4. Improved Author Detection¶
The metadata extractor now handles multiple author formats:
Vertical Format (one author per line):
Comma-Separated Format:
Author Line Detection: The title extractor now recognizes author lines to prevent contamination: - Multiple comma-separated capitalized names - "Name and Name" patterns
5. Detection Priority¶
Document type is determined in this order:
- Article - If article detection signals are strong (checked first)

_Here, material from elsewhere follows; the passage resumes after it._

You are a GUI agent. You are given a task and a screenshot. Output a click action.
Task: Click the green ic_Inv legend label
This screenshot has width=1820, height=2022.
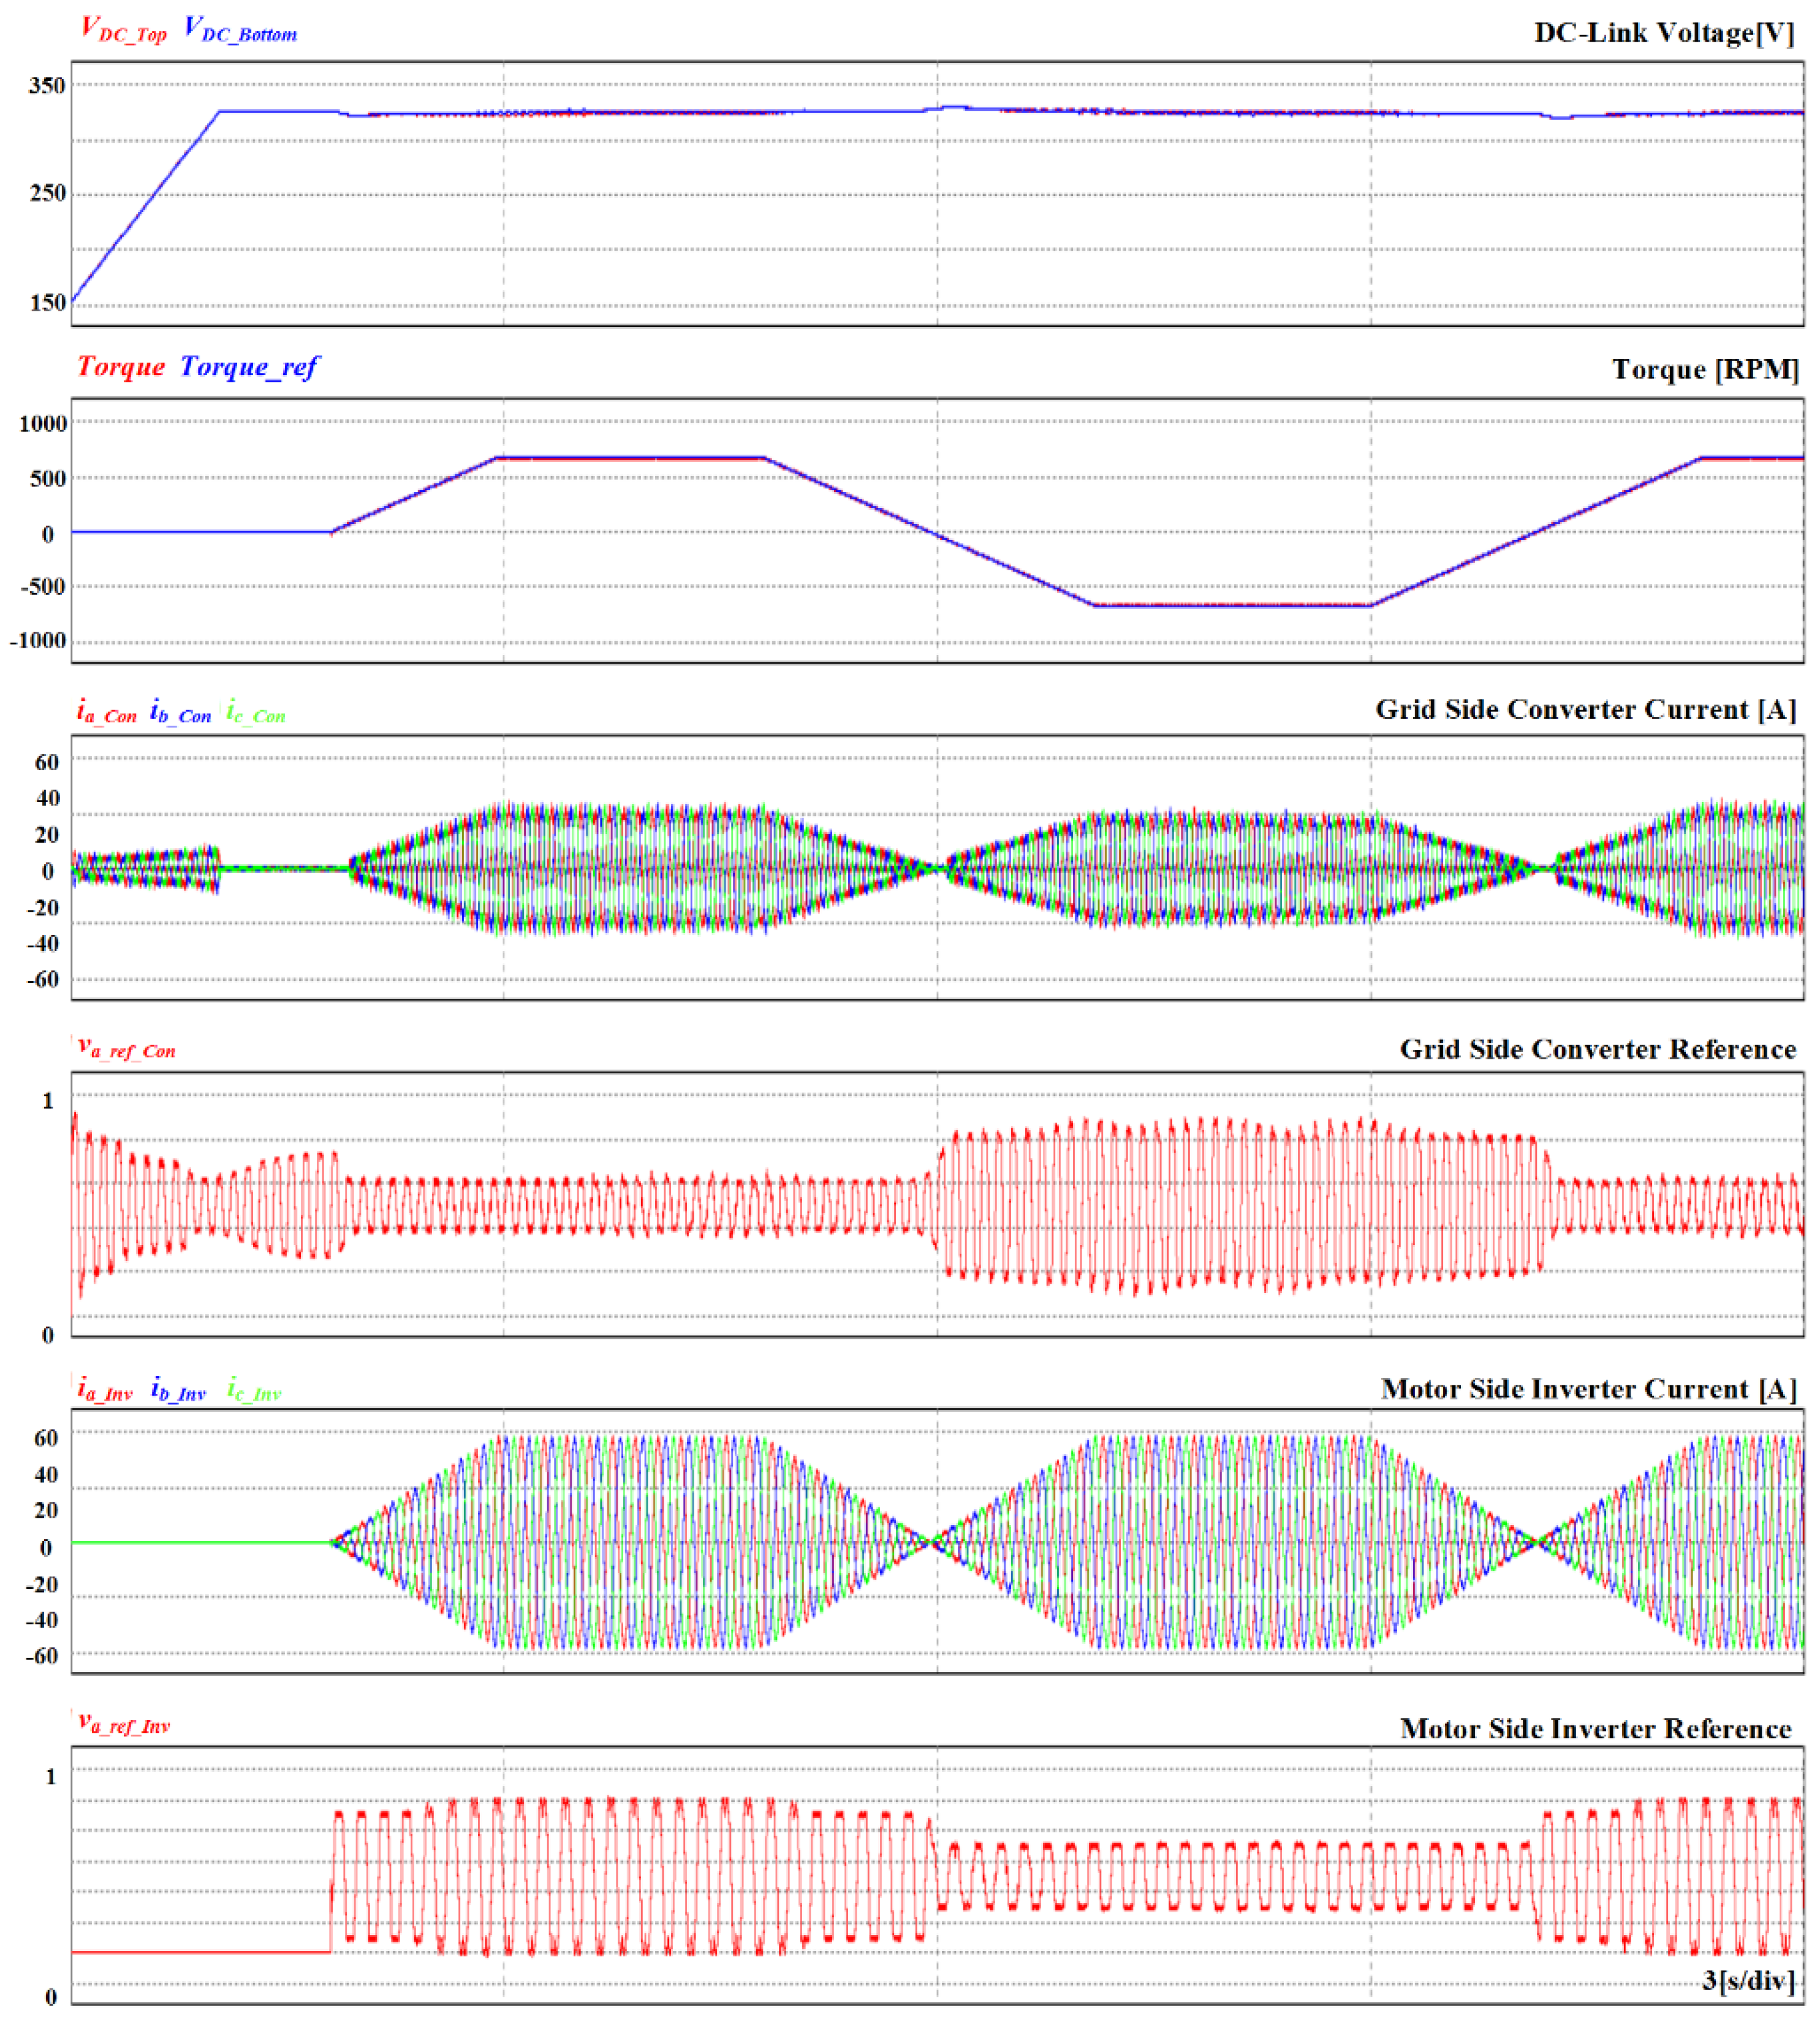tap(254, 1389)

- Book - If book detection signals are strong AND no DOI/ArXiv ID
- Paper - If ArXiv ID or DOI present, or paper confidence ≥ 0.65
- Book (fallback) - If paper confidence ≤ 0.35 or book signals present
- Unknown - Otherwise (borderline cases)
This priority ensures: - Trade magazine articles aren't misclassified as papers - Books with ISBN/chapters are correctly identified - DOI/ArXiv always indicates academic work (paper, not book) - Borderline cases default to unknown rather than incorrect classification
Consequences¶
Positive¶
- Clear Semantics: Each document type has a distinct, non-overlapping meaning
- Better Classification: Professional articles like IEEE Software columns are correctly identified
- Improved Metadata: Author extraction improved from 63% to 100% on sample papers
- Cleaner Titles: Author names no longer contaminate title fields
- Search Relevance: Different document types can be weighted/filtered appropriately
Negative¶
- Complexity: Additional detection logic increases code complexity
- False Positives Risk: Article detection patterns could match citations (mitigated by checking only first 500 chars)
- Maintenance: New publications may need pattern additions
Neutral¶
- Backward Compatible: Existing 'paper' and 'book' classifications unchanged
- Simplified Schema: Removed redundant 'magazine' type in favor of 'article'
Implementation¶
Files Changed¶
| File | Change |
|---|---|
paper-detector.ts |
Added detectArticle() and detectBook() methods |
paper-metadata-extractor.ts |
Added looksLikeAuthorLine(), improved parseAuthorNames() |
search-result.ts |
Updated documentType type union |
hybrid_fast_seed.ts |
Updated type annotations |
database-schema.md |
Documented type values |
Test Coverage¶
- Unit tests for article detection patterns
- Unit tests for book detection (ISBN, publisher, chapters, parts)
- Integration tests with sample IEEE Software article
- Metadata extraction tests for various author formats
Alternatives Considered¶
1. Separate 'magazine' Type¶
Initially implemented 'magazine' as a distinct type from 'article'.
Rejected: These are semantically identical - magazine articles are articles. Consolidating to 'article' reduces complexity without losing information.
2. LLM-Based Classification¶
Could use an LLM to classify document types with high accuracy.
Rejected: Adds latency and cost during ingestion. Heuristic-based detection is fast, deterministic, and sufficiently accurate.
3. PDF Metadata Only¶
Could rely solely on PDF metadata for classification.
Rejected: Many LaTeX-generated PDFs have sparse or generic metadata. Content-based heuristics are more reliable.